Don’t avoid the topic, talk about the errors, there are four types of errors in the Bible:

  1. Spelling & Nonsense Errors: This is when a word does not make sense in the context, the example given is one that occurred in a late Greek manuscript: replacing “ēpioi” with “hippoi” thus making 1 Thess 2:7 read “..we were horses among you..”. These are obvious errors and easily corrected.
  2. Minor Changes: When word order changes or a word is omitted. This does not make a difference seeing that Greek grammar allows the same sentence to be written something like 18 times without changing the meaning.
  3. Meaningful But Not Plausible: An example of this is when the “..the gospel of God” – as appearing in nearly all the manuscripts is found to be “..the gospel of Christ.” in a late medieval manuscript. It does indeed imply a difference in meaning but the overall evidence is irrefutably pointing towards the first mentioned.
  4. Meaningful and Plausible: Errors that may influence the actual meaning. These account for less that 1% of the variants and mostly involves a word or phrase. At the end of Mark’s gospel appears the biggest questionable errors. Note that we are not being “misled” as our Bibles even footnote this!

So is the Bible reliable?

As the accuracy is dependant on the manuscripts that our Bibles are translated from, consider this:

  • We have 43% of the New Testament that was translated before 200AD.  Very fresh copies indeed!
  • 99 manuscripts that date before 400AD means that the gap between the original inerrant manuscripts and these are pretty slim. (see comparison of the number of NT manuscripts with other notable historical documents here)
  • In all that means we shoul be hugely (thousand+ times) more sceptical about accounts of the Greco-Roman history than the NT.

So what should you say to the Bible having errors?

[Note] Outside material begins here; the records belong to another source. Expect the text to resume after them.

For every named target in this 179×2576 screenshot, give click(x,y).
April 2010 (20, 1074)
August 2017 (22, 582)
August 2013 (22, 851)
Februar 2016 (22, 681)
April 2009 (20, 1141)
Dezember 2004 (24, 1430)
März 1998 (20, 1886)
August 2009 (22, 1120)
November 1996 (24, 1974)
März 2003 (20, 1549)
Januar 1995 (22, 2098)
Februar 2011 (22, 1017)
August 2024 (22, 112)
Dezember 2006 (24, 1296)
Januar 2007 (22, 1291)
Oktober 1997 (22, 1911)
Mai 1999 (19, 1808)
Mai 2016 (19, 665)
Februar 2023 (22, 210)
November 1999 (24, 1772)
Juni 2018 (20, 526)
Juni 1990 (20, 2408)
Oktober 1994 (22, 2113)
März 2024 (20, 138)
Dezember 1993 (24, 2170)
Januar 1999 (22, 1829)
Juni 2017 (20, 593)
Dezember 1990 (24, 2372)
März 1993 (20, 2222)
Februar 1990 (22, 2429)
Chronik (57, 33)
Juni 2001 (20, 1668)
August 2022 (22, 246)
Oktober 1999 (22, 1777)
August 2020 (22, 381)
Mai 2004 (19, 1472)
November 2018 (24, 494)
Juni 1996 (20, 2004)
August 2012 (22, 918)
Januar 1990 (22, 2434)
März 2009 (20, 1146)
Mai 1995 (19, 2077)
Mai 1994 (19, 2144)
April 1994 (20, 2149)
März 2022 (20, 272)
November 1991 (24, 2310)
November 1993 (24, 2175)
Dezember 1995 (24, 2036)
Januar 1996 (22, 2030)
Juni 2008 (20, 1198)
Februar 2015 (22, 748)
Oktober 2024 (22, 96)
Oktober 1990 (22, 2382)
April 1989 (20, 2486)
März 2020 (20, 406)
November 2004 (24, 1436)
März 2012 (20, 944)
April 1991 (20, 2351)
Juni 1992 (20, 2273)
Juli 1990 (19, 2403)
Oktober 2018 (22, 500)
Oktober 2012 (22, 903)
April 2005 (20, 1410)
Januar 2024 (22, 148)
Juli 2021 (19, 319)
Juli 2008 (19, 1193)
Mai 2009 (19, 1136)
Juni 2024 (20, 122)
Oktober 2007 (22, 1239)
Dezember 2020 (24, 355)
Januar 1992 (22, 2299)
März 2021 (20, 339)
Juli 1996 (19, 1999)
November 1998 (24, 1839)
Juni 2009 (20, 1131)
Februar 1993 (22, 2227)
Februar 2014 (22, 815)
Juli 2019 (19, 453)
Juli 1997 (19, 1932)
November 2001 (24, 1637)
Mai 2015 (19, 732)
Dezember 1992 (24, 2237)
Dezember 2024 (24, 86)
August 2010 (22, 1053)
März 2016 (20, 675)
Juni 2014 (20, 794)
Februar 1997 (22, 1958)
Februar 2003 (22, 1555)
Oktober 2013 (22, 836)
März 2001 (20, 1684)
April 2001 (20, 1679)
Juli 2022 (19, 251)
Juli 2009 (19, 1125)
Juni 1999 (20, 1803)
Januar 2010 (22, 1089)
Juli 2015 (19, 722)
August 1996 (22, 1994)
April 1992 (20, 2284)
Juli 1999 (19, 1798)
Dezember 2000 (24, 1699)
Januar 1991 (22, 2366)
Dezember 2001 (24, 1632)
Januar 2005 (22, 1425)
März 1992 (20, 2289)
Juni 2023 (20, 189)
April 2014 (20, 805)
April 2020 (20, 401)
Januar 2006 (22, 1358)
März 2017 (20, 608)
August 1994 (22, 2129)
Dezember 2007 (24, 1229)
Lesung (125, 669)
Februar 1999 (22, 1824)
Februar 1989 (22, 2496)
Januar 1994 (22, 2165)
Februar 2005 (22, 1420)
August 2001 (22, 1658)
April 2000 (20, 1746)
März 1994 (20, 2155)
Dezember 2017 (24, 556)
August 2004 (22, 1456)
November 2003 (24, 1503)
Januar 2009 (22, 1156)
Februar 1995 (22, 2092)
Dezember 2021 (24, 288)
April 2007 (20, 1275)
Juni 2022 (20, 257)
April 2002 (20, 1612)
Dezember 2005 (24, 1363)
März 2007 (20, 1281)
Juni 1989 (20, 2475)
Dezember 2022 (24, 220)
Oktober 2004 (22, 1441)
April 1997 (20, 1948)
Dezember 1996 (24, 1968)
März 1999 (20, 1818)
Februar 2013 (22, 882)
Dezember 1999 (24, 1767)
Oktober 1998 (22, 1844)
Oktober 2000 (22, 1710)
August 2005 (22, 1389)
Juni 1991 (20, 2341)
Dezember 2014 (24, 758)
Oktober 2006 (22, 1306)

Yes, our Bible translations do have errors—let me tell you about them. But as you can see, less than 1% of them are meaningful and those errors don’t affect the major teachings of the Christian faith. In fact, there are a thousand times more manuscripts of the Bible than the most documented Greco-Roman historian by Suetonius. So, if we’re going to be skeptical about ancient books, we should be a thousand times more skeptical of the Greco-Roman histories. The Bible is, in fact, incredibly reliable.
The common perception that as time passes we loose accuracy of the Bible is, in fact, incorrect. The truth is that as time passes the accuracy of the Bible is increasing and we can already be confident that the translations available to us are already 99% true to the original manuscripts.